The orientation angle of the rotary optical element 15 is desirably adjusted such that the polarization plane of the reproduction light beam is rotated by the rotary optical element 15 so as to maximize the reflectance at which the reproduction light beam is reflected by the polarizing beam splitter 14. Almost all of the reproduction light beam reflected by the polarizing beam splitter 14 is reflected to the image forming lens 19 in the detecting optical system by the beam splitter 18. The reproduction light beam is formed into a reproduction image on the two-dimensional photodetector 20 by the image forming lens 19. The reproduction image corresponds to a pattern formed in the information light beam area 31 of the reflective spatial light modulator 11 in the recording mode. Formation of the reproduction image allows the information contained in the hologram to be reproduced. A fraction of the reference light beam not diffracted by the hologram 6 is formed into a transmission light beam on the two-dimensional photodetector 20 as is the case with the reproduction light beam. On the two-dimensional photodetector 20, the reproduction image pattern of the reproduction light beam is formed in the central area, and the irradiation pattern of the transmission light beam is formed in the peripheral portion. The reproduction image pattern on the central area and the irradiation pattern on the peripheral portion are separately formed on the two-dimensional photodetector 20. Thus, the reproduction image pattern alone is easily spatially separated from the irradiation pattern. A reproduction signal is reproduced from the reproduction image pattern.

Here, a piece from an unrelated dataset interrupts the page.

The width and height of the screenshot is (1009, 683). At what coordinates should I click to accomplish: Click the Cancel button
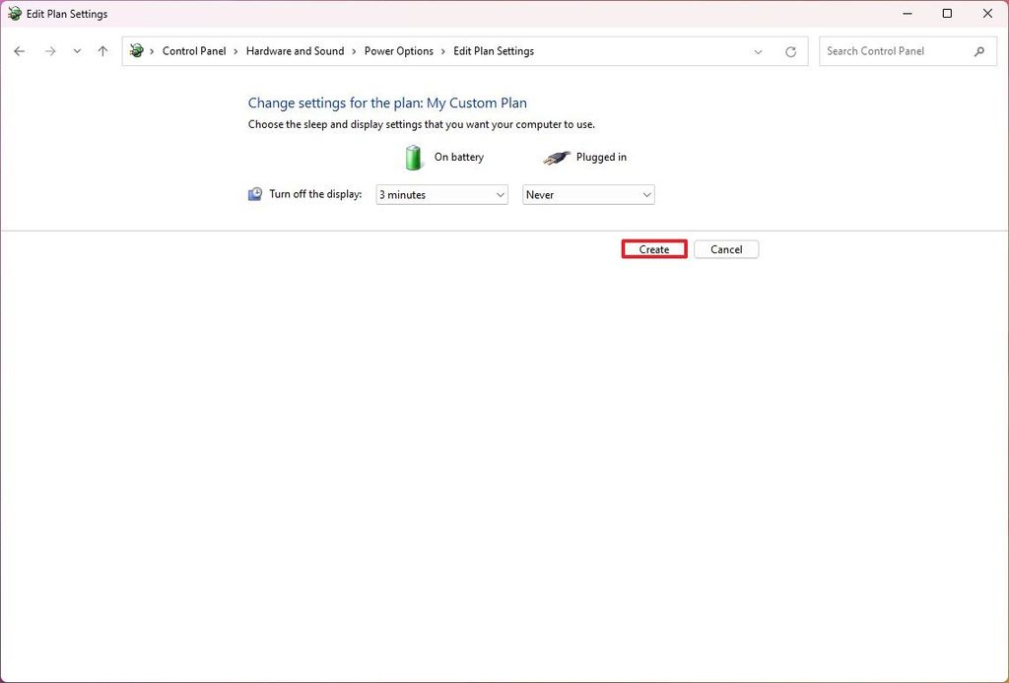(x=726, y=249)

To maintain an acceptable SN ratio for reproduction signals, an iris may be placed between the photodetector 20 and the image forming lens 19 to block the reference light beam.

[Focus and Tracking Servo Optical System 76 According to the Reflective Coaxial Scheme]

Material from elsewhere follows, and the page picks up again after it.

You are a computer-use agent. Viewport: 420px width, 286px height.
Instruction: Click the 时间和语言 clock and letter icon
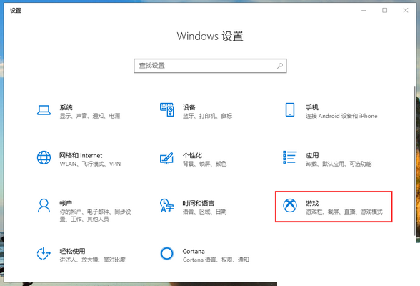click(166, 206)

The focus and tracking servo optical system 76 according to the reflective coaxial scheme is the same as the transmissive focus and tracking servo optical system 76. See the above description of the focus and tracking servo optical system 76.

[Reflective Angle Multiplexing Optical System 74]

The reflective angle multiplexing optical system 74 has substantially the same optical system as that of the transmissive angle multiplexing optical system 74 and will not be described below. Thus, for the recording mode, see the description of the transmissive angle multiplexing optical system 74.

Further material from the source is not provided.